Abstract
Background Multiple approaches for conducting approximate Bayesian inference exist.
Task We compare methods for assessing the accuracy of posterior distribution. These methods include marginal KS tests, simulation based calibration and maximum mean discrepancy.
There are lots of ways you can compare posterior distributions.
The simplest is to compare point estimates (such as the mean or mode) or moments (such as the variance). In some sense, it’s the least we should expect from any good approximate Bayesian inference method to be able to recover these summaries.
More challenging is to match the distribution everywhere. One way to assess this is the Kolmogorov-Smirnov (KS) distance, which gives the maximum distance between two empirical cumulative distribution functions (ECDFs). It is directly interpretable: a value of 0.05 means that no matter where you compute a tail probability, you’re never more than 5% away.
A downside of the KS distance is that it only captures marginal distributions. This, in some way, favors methods like INLA where we directly approximate marginals. A further challenge would be to assess agreement between joint distributions, rather than only marginals.
Throughout this notebook we will use exemplar data from the report dev_sinla
.
samples <- readRDS("depends/model1-samples-m250.rds")
samples_mcmc <- samples$mcmc
samples_gaussian <- samples$gaussian
samples_laplace <- samples$laplace
Compute the empirical CDFs, and look for the maximum distance between them.
n <- length(unique(samples_mcmc$index))
ks_gaussian_mcmc <- lapply(1:n, function(i) {
samples_gaussian_i <- filter(samples_gaussian, index == i)$value
samples_mcmc_i <- filter(samples_mcmc, index == i)$value
inf.utils::ks_test(samples_gaussian_i, samples_mcmc_i)
})
ks_laplace_mcmc <- lapply(1:n, function(i) {
samples_laplace_i <- filter(samples_laplace, index == i)$value
samples_mcmc_i <- filter(samples_mcmc, index == i)$value
inf.utils::ks_test(samples_laplace_i, samples_mcmc_i)
})
ks_results <- bind_rows(
bind_rows(ks_gaussian_mcmc, .id = "index") %>%
mutate(type = "gaussian"),
bind_rows(ks_laplace_mcmc, .id = "index") %>%
mutate(type = "laplace")
)
ks_results %>%
select(index, D, type) %>%
pivot_wider(
names_from = type,
values_from = D
) %>%
ggplot(aes(x = laplace, y = gaussian)) +
geom_point(alpha = 0.5) +
geom_abline(intercept = 0, slope = 1, linetype = "dashed") +
lims(x = c(0, 1), y = c(0, 1)) +
labs(x = "KS(laplace, mcmc)", y = "KS(gaussian, mcmc)") +
theme_minimal()
ks_results %>%
group_by(type) %>%
summarise(mean = mean(D)) %>%
knitr::kable()
type | mean |
---|---|
gaussian | 0.0509201 |
laplace | 0.0464028 |
SBC (Talts et al. 2018) is a corrected version of Cook, Gelman, and Rubin (2006).
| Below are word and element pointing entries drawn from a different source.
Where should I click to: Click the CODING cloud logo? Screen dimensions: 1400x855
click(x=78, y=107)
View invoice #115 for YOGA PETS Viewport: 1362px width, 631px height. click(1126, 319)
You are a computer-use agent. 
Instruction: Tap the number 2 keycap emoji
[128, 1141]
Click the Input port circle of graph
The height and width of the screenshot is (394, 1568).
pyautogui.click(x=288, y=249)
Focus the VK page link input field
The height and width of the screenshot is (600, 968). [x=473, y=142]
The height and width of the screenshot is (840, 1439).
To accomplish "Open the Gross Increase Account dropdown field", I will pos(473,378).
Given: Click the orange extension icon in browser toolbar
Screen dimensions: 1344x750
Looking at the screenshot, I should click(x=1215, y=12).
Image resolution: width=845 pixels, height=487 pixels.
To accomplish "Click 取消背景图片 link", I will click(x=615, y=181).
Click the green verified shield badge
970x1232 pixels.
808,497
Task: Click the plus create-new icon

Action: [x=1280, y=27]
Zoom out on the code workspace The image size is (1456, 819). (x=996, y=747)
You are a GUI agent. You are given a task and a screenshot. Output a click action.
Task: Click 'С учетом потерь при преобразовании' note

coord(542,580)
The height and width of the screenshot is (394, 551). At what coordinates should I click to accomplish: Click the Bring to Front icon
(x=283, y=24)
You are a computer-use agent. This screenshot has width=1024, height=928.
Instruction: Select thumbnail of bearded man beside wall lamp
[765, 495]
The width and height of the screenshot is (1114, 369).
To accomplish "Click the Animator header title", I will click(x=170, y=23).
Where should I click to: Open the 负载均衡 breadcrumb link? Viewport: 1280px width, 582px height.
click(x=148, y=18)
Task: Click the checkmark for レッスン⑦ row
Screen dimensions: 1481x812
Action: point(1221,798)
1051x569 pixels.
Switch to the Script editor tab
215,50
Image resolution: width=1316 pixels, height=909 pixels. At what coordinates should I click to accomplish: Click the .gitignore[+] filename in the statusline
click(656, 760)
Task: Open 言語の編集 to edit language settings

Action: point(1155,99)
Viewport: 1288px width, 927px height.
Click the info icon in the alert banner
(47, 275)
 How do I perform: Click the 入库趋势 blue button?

Consider the performance of an algorithm over the entire Bayesian joint distribution. Generate \((\tilde \theta, \tilde y)\) via \(\tilde \theta \sim p(\theta)\) then \(\tilde y \sim p(y \, | \, \tilde \theta)\). Let the data averaged posterior (DAP) be \[ p(\theta) = \int p(y \, | \, \tilde \theta) p(\tilde \theta, \tilde y) \text{d} \tilde \theta \text{d} \tilde y \tag{4.1} \] For any model, the average of any exact posterior expectation with respect to data generated from the Bayesian joint distribution reduces to the corresponding prior expectation. Any discrepancy between the DAP and the prior indicates some error in the analysis (either implementation or algorithmic).
Consider a sequence of samples from the Bayesian joint distribution \[ \tilde \theta \sim p(\theta) \\ \tilde y \sim p(y \, | \, \tilde \theta) \\ \{\theta_1, \ldots, \theta_L \} \sim p(\theta \, | \, \tilde y) \] Equation (4.1) implies that \(\tilde \theta\) and \(\{\theta_1, \ldots, \theta_L \}\) should both be distributed according to the prior. Consequently, for any one-dimensional random variable \(f: \Theta \to \mathbb{R}\) the rank statistic of the prior sample relative to the posterior sample \[ r(\{f(\theta_1), \ldots, f(\theta_L) \}, f(\tilde \theta)) = \sum_{l = 1}^L \mathbb{I}[f(\theta_l) < f(\tilde \theta)] \in [0, L] \] will be distributed uniformly across the integers \([0, L]\). I assume we can use histograms and ECDF difference plots to assess this, and perhaps there will be some additional discussion about how to interpret deviations from uniformity.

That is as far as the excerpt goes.